Now that they’re running — or, as some would say, ruining — the country, the Democrats seem never to have heard of the venerable parliamentary principle, attributed to the 14th Earl of Derby in the early years of Victoria’s reign, that the duty of the opposition is to oppose. Certainly Paul Krugman in today’s New York Times recognizes no such principle. The Senate health care bill is “seriously flawed,” he writes, and “we’ll spend years if not decades fixing it, but it’s nonetheless a huge step forward. It was, however, a close-run thing. And the fact that it was such a close thing shows that the Senate — and, therefore, the U.S. government as a whole — has become ominously dysfunctional.” Not just dysfunctional, mind, but ominously dysfunctional. This is a curious notion: that legislation of which Professor Krugman approves ought to be passed by acclamation or there’s something badly, something ominously wrong with the legislature.


Those antiquated rules giving any powers of delay to the minority party, it seems, ought to be done away with — like everything that stands in the way of technocrats like Professor Krugman. Hence, presumably, too the ungraciousness of this disclaimer which appears in the same column: “Management wants me to make it clear that in my last column I wasn’t endorsing inappropriate threats against Mr. [that is, Senator Joseph] Lieberman.” Only appropriate threats, it seems, will “management” allow. Management — presumably The New York Times’s editors — are also running a news story today in which it is confidently asserted that “Democrats say the apparently unbridgeable health care divide has convinced them that Republicans are dedicated solely to blocking legislative proposals for political purposes.” Good God! Have they sunk as low as that? Yes, and even lower:



Several said they now realized that they would have to rely strictly on their own caucus to advance such defining issues as climate change in 2010. “We have crossed the mark of over 100 filibusters and acts of procedural obstruction in less than one year,” Senator Sheldon Whitehouse, Democrat of Rhode Island, said on the floor Sunday. “Never since the founding of the Republic, not even in the bitter sentiments preceding Civil War, was such a thing ever seen in this body.” . . . Democrats say Republicans, under pressure from conservative campaigners and commentators to stall the bill, are simply unwilling to accept defeat.


The duty of the opposition, it seems, is not to oppose but to lie down and roll over when the party that has no “political purposes” but only the highest ideals in view decides that the country badly needs whatever it has to offer, however “flawed.”

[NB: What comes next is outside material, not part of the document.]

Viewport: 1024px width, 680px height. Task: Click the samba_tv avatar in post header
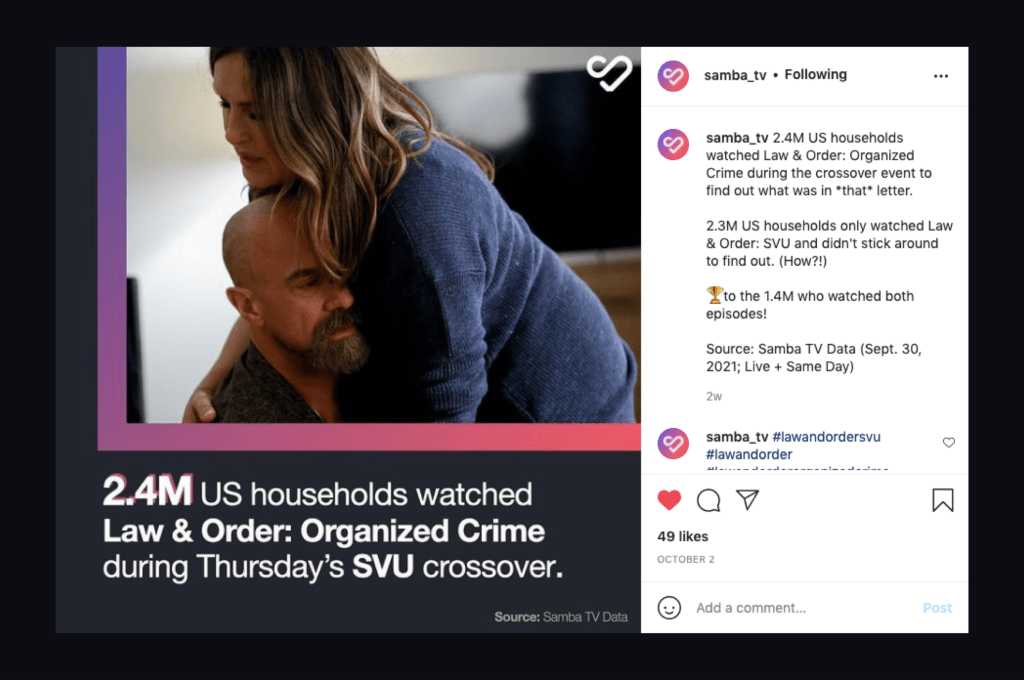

The Times institutionally made a similar point a couple of weeks ago when an editorialist wrote that “the first week of debate on the Senate’s health care bill was a depressing mixture of foolish posturing by members of both parties and blatant obstructionism by Republicans.” Now, class, here is your test for today. Define the word “obstructionism” in that sentence. Explain how “blatant” qualifies it. How is “obstructionism” different from “obstruction”? How are both words different from opposition? Here’s a hint to help you answer. Later in the same editorial, the author writes under the heading, “A Plan for Obstructionism” that



last week Senator Judd Gregg, Republican of New Hampshire, circulated a memo to his colleagues advising them on how to use the Senate’s arcane procedural rules to “insist on a full, complete and fully informed debate.” What it really reads like is a manual for obstructing action. Mr. Gregg advises his colleagues to consider such tactics as demanding quorum calls, raising points of order that require debate, and offering an unlimited number of amendments on any subject, which he describes as “the fullest expression” of informed debate.


In other words, to the Times, as to Professor Krugman and the Democrats, the Republicans’ insistence on this “arcane” right to debate a measure that they deem — for political or any other reasons — bad for the country amounts to a kind of scandal. Meanwhile, over at The New Republic, the ever-moderate Jonathan Chait at The New Republic writes (and writes and writes) about the rise of Republican “nihilism” — as if to oppose President Obama were to oppose everything. Here, in very vivid form, are a few examples of the dangers that I have on other occasions warned of and that seem day by day ever more inseparable from the progressive program, namely the dangers of substituting morality for politics as a way of delegitimizing one’s political opponents. That alone seems to me reason enough for the opposition not to forget the opposition’s duty to oppose — and, indeed, obstruct.